Patrizio Solitano Jr. (Bradley Cooper) has come home after an eight-month stint being treated for bipolar disorder at a psychiatric hospital, where he was sentenced to go after he nearly beat his wife's lover to death. Home from the hospital, living under his parents' charge, Pat has lost his wife, his job, and his house. But he tries to put the pieces of his life back together. He exercises, maintains an upbeat lifestyle, and tries to better his mind by reading through the novels that his estranged wife Nikki, a high school English teacher, assigns her students.

Pat takes up a personal motto, excelsior—Latin for "ever upward." He tells his state-appointed therapist, "I hate my illness and I want to control it. This is what I believe to be true: You have to do everything you can and if you stay positive you have a shot at a silver lining."

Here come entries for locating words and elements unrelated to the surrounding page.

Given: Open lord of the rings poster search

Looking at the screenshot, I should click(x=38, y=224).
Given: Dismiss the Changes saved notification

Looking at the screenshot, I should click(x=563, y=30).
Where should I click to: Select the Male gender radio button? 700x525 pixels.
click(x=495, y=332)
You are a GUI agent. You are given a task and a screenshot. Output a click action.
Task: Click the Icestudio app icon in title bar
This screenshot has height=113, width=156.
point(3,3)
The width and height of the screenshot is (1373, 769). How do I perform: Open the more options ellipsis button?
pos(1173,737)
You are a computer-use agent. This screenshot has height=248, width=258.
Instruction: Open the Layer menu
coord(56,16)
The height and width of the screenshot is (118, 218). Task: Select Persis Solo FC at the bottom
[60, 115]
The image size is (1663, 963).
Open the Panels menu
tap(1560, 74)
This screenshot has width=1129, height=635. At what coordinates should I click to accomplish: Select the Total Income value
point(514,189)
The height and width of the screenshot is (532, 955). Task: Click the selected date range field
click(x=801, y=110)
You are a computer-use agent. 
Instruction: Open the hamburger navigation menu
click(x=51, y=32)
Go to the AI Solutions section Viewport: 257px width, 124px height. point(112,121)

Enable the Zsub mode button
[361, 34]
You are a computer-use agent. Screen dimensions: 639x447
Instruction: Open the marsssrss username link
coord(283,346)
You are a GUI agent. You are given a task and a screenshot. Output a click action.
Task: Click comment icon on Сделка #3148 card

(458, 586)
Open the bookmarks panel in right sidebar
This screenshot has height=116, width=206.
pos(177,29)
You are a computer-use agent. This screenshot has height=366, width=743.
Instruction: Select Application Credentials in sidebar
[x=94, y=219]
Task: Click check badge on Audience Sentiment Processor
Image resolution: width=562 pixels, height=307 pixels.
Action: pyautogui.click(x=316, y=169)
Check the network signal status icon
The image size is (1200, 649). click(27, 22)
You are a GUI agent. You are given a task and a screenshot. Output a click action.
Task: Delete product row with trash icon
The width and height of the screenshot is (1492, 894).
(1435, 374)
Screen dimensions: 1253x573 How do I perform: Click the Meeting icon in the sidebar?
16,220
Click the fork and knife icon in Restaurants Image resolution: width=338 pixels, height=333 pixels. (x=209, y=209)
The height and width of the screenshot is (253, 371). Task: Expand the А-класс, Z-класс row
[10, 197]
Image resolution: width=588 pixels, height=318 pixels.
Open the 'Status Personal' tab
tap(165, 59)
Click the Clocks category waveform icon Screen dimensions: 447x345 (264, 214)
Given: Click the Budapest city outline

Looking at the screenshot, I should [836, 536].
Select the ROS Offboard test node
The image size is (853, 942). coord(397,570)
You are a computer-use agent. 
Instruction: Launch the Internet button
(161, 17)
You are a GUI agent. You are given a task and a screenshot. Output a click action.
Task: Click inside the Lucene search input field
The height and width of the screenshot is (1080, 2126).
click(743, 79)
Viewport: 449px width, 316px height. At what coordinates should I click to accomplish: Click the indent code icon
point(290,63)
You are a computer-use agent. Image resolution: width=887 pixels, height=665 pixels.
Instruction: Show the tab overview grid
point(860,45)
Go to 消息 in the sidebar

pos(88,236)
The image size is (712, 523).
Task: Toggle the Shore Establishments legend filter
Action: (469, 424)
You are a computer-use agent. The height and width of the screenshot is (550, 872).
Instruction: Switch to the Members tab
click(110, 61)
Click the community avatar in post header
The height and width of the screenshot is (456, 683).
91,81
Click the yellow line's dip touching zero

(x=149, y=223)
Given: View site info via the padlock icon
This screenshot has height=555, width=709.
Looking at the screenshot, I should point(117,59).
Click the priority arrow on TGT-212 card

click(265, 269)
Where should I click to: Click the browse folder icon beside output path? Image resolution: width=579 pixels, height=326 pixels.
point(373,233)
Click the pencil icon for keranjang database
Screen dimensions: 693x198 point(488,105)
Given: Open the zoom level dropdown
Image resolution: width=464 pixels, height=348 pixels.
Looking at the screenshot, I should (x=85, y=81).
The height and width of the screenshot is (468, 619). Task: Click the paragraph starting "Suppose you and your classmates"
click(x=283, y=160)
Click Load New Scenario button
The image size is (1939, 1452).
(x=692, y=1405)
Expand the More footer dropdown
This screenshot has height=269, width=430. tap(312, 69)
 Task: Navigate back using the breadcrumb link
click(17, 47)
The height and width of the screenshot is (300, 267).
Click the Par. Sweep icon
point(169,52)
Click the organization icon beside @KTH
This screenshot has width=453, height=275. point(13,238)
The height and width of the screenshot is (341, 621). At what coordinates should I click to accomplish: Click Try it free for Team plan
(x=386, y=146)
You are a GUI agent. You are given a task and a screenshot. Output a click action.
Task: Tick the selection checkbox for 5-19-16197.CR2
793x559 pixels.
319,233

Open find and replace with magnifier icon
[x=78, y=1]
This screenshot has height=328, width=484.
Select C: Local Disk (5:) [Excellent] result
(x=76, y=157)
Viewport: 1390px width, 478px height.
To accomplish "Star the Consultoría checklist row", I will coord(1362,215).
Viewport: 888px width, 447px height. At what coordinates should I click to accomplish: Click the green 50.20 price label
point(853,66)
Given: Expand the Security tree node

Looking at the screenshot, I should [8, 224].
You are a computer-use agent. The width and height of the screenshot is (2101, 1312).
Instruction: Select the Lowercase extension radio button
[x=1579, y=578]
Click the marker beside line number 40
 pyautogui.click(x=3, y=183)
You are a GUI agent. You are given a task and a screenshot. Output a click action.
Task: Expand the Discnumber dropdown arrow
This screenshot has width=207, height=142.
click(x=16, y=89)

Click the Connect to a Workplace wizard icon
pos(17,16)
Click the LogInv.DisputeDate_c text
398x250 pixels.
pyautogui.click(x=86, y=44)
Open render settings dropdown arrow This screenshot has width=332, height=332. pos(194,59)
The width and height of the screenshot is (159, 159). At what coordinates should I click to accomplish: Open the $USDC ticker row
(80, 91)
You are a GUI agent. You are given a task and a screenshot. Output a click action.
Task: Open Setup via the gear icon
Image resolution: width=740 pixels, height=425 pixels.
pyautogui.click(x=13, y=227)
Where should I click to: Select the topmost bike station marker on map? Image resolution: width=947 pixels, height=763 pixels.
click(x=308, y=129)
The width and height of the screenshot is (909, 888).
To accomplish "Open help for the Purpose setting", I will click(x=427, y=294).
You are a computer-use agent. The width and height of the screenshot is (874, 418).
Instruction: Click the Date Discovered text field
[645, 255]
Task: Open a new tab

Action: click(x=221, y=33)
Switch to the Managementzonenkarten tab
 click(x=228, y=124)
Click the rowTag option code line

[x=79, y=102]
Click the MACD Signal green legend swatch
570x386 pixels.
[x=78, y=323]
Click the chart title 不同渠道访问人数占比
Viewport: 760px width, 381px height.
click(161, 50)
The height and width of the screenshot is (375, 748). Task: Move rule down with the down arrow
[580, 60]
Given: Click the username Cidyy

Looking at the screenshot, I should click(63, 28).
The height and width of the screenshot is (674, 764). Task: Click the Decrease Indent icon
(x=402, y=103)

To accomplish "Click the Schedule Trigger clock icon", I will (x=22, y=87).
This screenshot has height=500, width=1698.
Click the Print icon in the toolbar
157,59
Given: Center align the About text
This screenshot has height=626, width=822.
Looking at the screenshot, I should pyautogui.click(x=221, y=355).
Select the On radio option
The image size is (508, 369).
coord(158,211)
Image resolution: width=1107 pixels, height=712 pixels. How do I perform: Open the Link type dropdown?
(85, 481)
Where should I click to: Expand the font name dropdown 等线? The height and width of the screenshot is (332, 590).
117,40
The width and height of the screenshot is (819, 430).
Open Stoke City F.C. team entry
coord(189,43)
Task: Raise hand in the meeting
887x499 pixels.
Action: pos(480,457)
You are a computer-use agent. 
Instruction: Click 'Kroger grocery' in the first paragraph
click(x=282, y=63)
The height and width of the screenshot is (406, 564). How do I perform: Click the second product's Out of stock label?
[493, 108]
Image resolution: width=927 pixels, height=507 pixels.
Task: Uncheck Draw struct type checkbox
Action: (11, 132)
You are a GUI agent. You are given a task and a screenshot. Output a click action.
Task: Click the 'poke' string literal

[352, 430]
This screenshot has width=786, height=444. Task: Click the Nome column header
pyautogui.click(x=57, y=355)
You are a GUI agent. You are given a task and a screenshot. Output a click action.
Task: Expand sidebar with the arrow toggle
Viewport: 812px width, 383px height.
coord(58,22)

Which is why the Hemingway novel, which is part of Nikki's syllabus, is such a buzz kill. When he gets to the last pages, and discovers that it ends grimly with death, he slams the book shut, throws it through a glass window of his parents' house, and storms into their room in the middle of the night, saying:

This whole time you're rooting for this Hemingway guy to survive the war and to be with the woman that he loves, Catherine Barkley... And he does, he does, he survives the war after getting blown up. He survives it and he escapes to Switzerland with Catherine. You think he ends it there? No! She dies, dad! I mean, the world's hard enough as it is, guys. Can't someone say, hey let's be positive? Let's have a good ending to the story?

Another best picture nominee, Life of Pi, employs a similar device. Pi finds himself aboard a lifeboat with a ferocious Bengal tiger in the aftermath of a shipwreck that has his entire family. Lost at sea in the Pacific Ocean for 227 days —starved, desperate, and forced into a game of survival with the tiger—Pi pushes forward, even though he, like Pat, has lost everything. Pi says, "You might think I lost all hope at that point. I did. And as a result I perked up and felt much better."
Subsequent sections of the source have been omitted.